= Short-term rental =

Dwelling rented for short periods

Short-term rentals (STR) are furnished lodging rented for short periods of time. They can be used as alternatives to hotels for vacation rentals and housing during relocation. They are usually reserved via online marketplaces.

==Regulations==
Regulations have been imposed on short-term rental platforms after proponents argued that short-term rental has reduced affordable housing and contributed to the increase of long-term rental prices due to changes in housing supply and demand; short-term rentals can be more lucrative than long-term rentals for landlords and also attract investors who bid up housing prices. Supporters of short-term rentals argue that the impact on housing prices has been minimal and that the way to increase affordable housing is to increase the housing supply. Examples include Lisbon, where a moratorium on short-term rentals did not reduce housing costs; it only increased hotel prices.

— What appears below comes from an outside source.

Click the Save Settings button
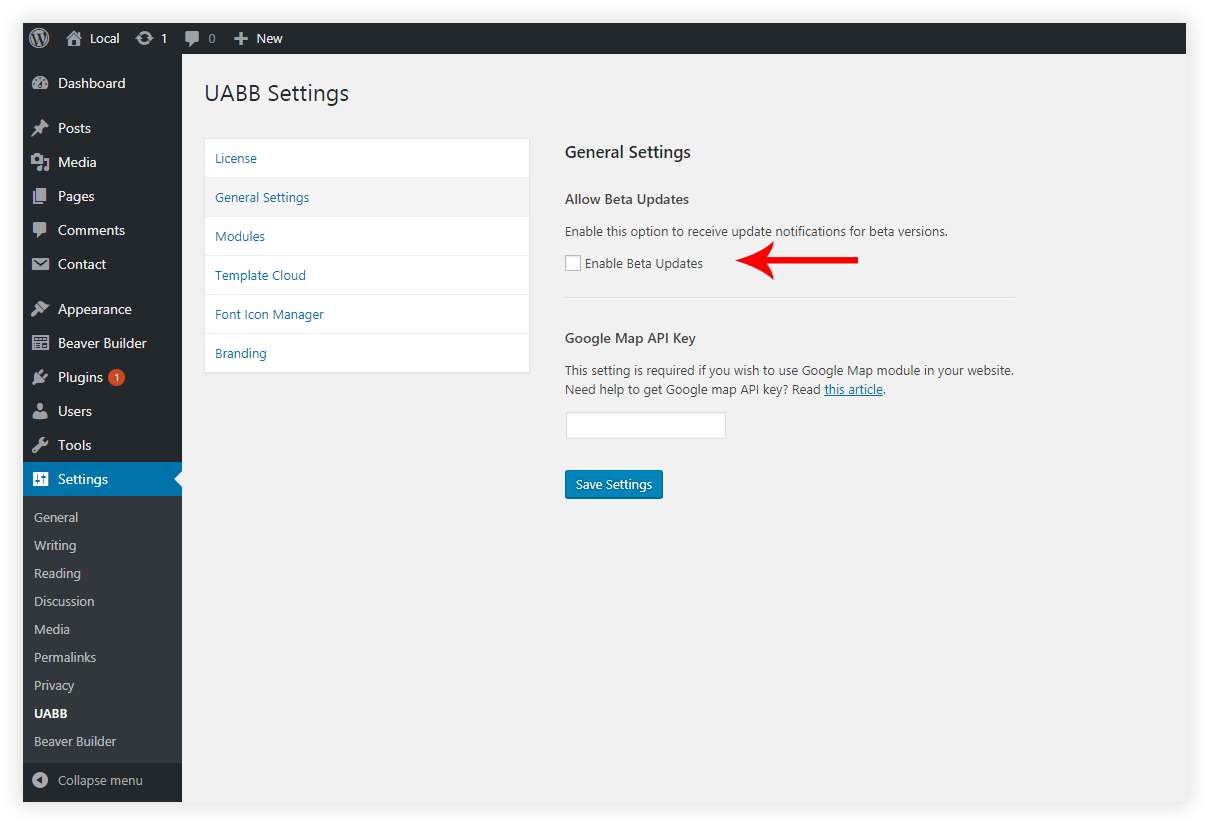[613, 484]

In rare cases, landlords have been accused of illegally evicting tenants to convert properties into short-term rentals to obtain higher rents.

The hotel industry has lobbied for additional regulations on short-term rentals, which compete with hotels. Short-term rental platforms also use lobbying to promote their interests.

In addition to government-imposed restrictions, many homeowner associations also limit short-term rentals. Neighborhood community groups have voiced concern that short-term residents can cause issues with congestion, noise, and safety.

Regulation of short-term rentals can include requirements for hosts to have business licenses, payment of hotel taxes, limitations on the number of days that a space is rented, requirements for hosts to occupy the space, and compliance with building, city and zoning standards.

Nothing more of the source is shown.